Some practices may face changes because of changes in patient numbers – but there will be no overall increase in fees, according to proposals published yesterday.
Next year the CQC plans to spend £217 million compared with £249 million in the year from 2015 to 2016 – a reduction of nearly 9%.
It proposes however to increase charges to community social care organisations by 6% – raising a total of £1.5 million. The latest proposals were published for consultation – and may lead to pressure for fees to be cut.
However the CQC says it has lost government funding – and is now paying for all its activities through fees. Changes for practices this year saw fees increase for larger practices and fall for smaller ones.
It says: “We are working to align our fees better with our costs, so that we will achieve cost recovery for each sector.

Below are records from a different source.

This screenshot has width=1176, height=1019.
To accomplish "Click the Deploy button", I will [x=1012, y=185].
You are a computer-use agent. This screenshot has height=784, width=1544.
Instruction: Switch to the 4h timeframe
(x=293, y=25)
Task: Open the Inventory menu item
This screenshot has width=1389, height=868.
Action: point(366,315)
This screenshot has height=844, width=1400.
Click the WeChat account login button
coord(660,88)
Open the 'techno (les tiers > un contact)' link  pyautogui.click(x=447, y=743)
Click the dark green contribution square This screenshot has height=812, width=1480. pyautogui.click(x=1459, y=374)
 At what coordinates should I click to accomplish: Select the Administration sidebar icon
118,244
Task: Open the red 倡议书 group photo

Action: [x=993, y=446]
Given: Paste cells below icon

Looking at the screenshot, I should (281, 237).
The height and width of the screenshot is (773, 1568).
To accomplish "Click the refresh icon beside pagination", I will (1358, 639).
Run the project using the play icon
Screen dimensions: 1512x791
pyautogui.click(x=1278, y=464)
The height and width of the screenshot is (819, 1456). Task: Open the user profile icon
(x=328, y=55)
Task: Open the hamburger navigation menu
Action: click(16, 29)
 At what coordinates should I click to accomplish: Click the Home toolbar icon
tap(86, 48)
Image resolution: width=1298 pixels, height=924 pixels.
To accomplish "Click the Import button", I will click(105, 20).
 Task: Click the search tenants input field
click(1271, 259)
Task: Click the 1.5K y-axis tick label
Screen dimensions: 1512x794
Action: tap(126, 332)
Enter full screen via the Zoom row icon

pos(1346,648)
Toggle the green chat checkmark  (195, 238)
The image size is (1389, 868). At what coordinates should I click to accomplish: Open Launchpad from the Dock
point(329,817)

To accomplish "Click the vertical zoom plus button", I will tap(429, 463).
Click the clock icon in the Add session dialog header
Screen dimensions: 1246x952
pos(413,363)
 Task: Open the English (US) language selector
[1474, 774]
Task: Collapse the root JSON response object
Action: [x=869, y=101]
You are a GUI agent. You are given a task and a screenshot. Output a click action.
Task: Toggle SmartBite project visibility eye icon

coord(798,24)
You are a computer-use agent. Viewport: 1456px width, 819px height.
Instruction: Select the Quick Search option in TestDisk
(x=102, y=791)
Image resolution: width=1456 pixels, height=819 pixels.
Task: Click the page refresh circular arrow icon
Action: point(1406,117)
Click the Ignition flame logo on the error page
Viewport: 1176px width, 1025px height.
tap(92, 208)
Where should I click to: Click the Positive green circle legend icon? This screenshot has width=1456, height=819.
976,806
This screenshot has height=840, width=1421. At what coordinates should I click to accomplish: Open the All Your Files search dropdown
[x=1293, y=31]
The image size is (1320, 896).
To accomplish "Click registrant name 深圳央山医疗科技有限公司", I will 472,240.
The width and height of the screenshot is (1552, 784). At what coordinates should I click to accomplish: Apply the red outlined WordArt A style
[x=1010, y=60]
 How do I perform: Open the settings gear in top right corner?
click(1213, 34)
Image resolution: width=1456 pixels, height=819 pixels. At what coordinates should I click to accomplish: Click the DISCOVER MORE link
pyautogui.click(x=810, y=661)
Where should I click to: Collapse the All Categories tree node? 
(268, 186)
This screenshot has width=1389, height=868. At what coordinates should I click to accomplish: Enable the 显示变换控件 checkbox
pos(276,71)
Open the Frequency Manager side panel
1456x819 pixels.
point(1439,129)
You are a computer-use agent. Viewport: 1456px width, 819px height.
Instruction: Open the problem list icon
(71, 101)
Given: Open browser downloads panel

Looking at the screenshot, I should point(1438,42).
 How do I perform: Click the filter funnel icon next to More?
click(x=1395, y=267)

These proposals are
our first steps along this path.”
Chief executive Ian Trenholm said: “Health and social care regulation makes a real and practical difference to people’s lives and there needs to be a strong, independent regulator who will always act on the side of people who use services.
“Protecting the public in this way has a financial cost. The fees paid by providers enable us to fulfil our purpose of making sure health and social care services provide people with safe, effective, compassionate, high-quality care.
“The consultation proposals we have published today follow the plans we set out to meet the Treasury’s requirement to recover our chargeable costs in full from providers.”